→ Aim of the exercise:
Rewrite the lines starting at the one that has "Given: Switch to the 路径 tab" and stopping after the one that has "This screenshot has height=594, width=907.", changing "tab" to "panel" and keeping everything else the same. Give back only those lines.

----- Supplied records

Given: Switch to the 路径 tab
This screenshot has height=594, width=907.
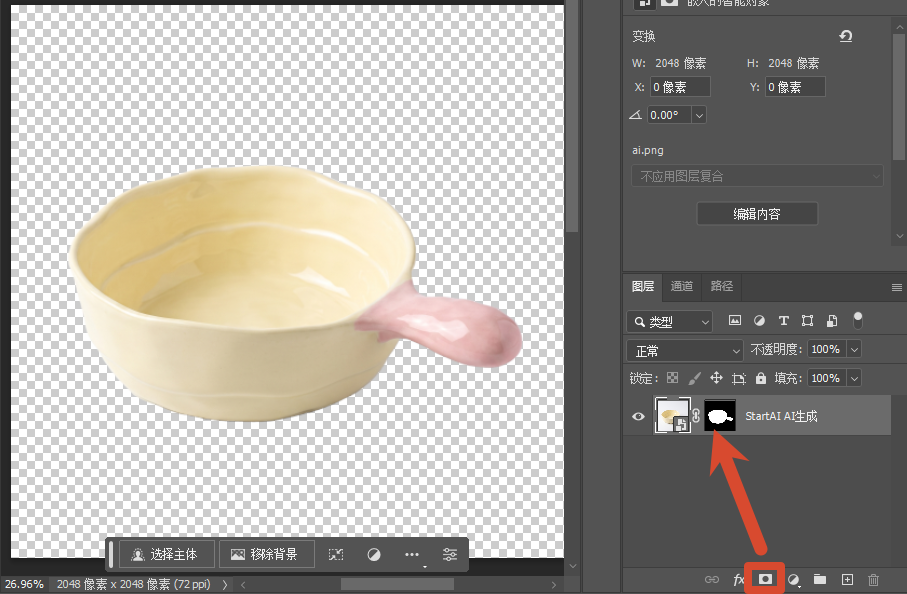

----------
----- Supplied records

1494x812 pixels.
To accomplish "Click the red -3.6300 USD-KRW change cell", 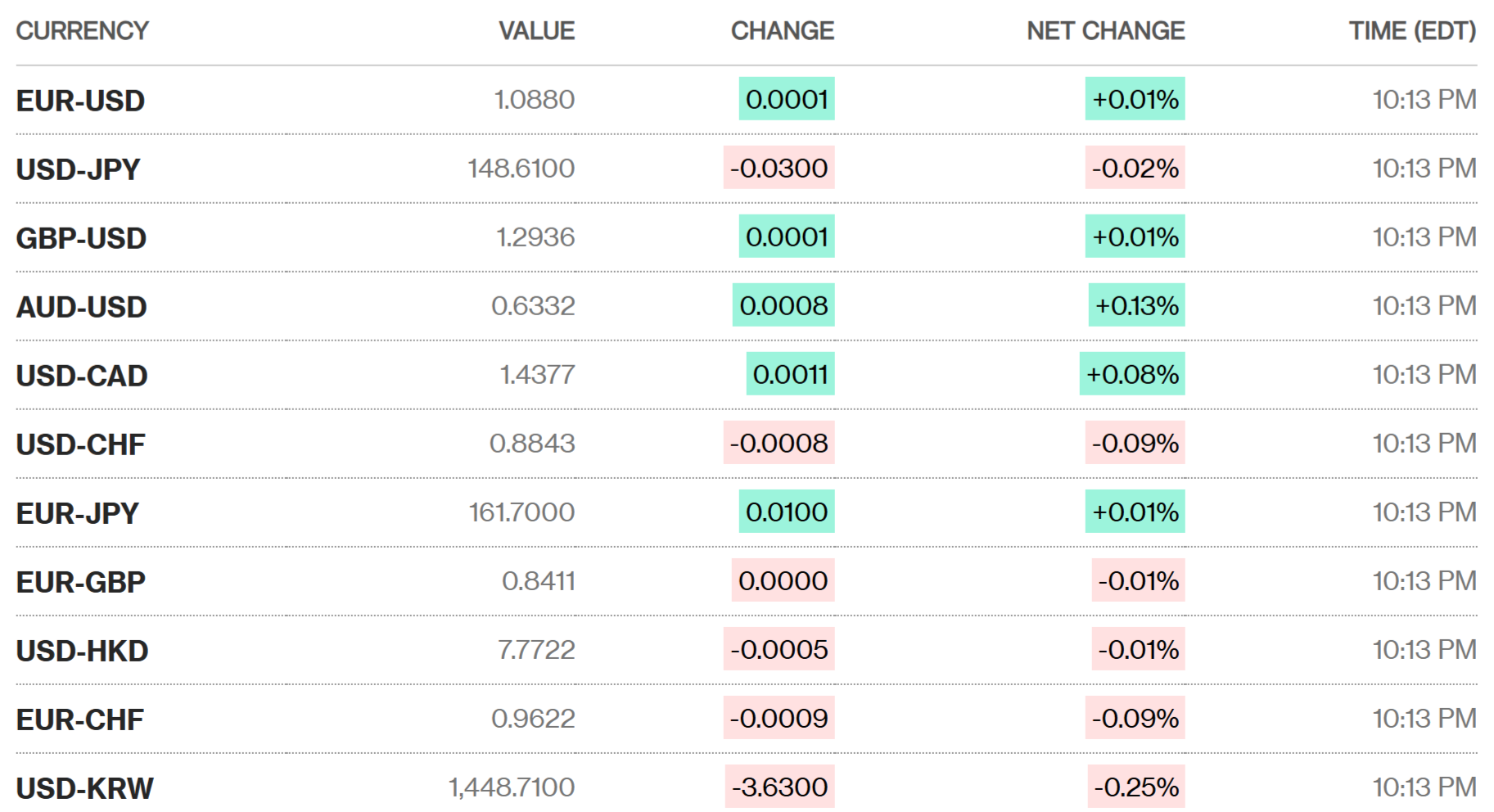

----------
----- Supplied records

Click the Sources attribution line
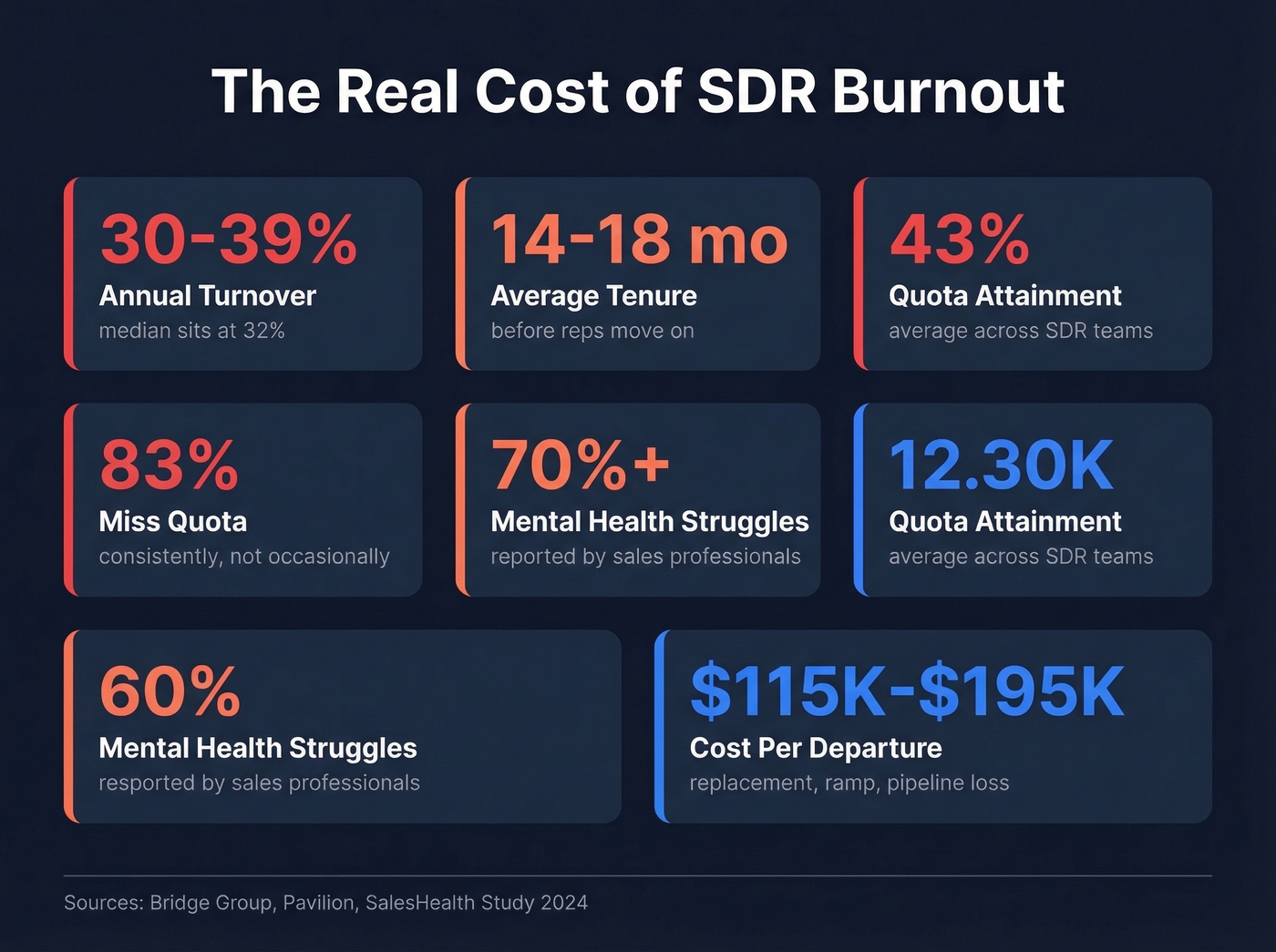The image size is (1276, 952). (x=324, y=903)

----------

→ Completed exercise:
Given: Switch to the 路径 panel
This screenshot has height=594, width=907.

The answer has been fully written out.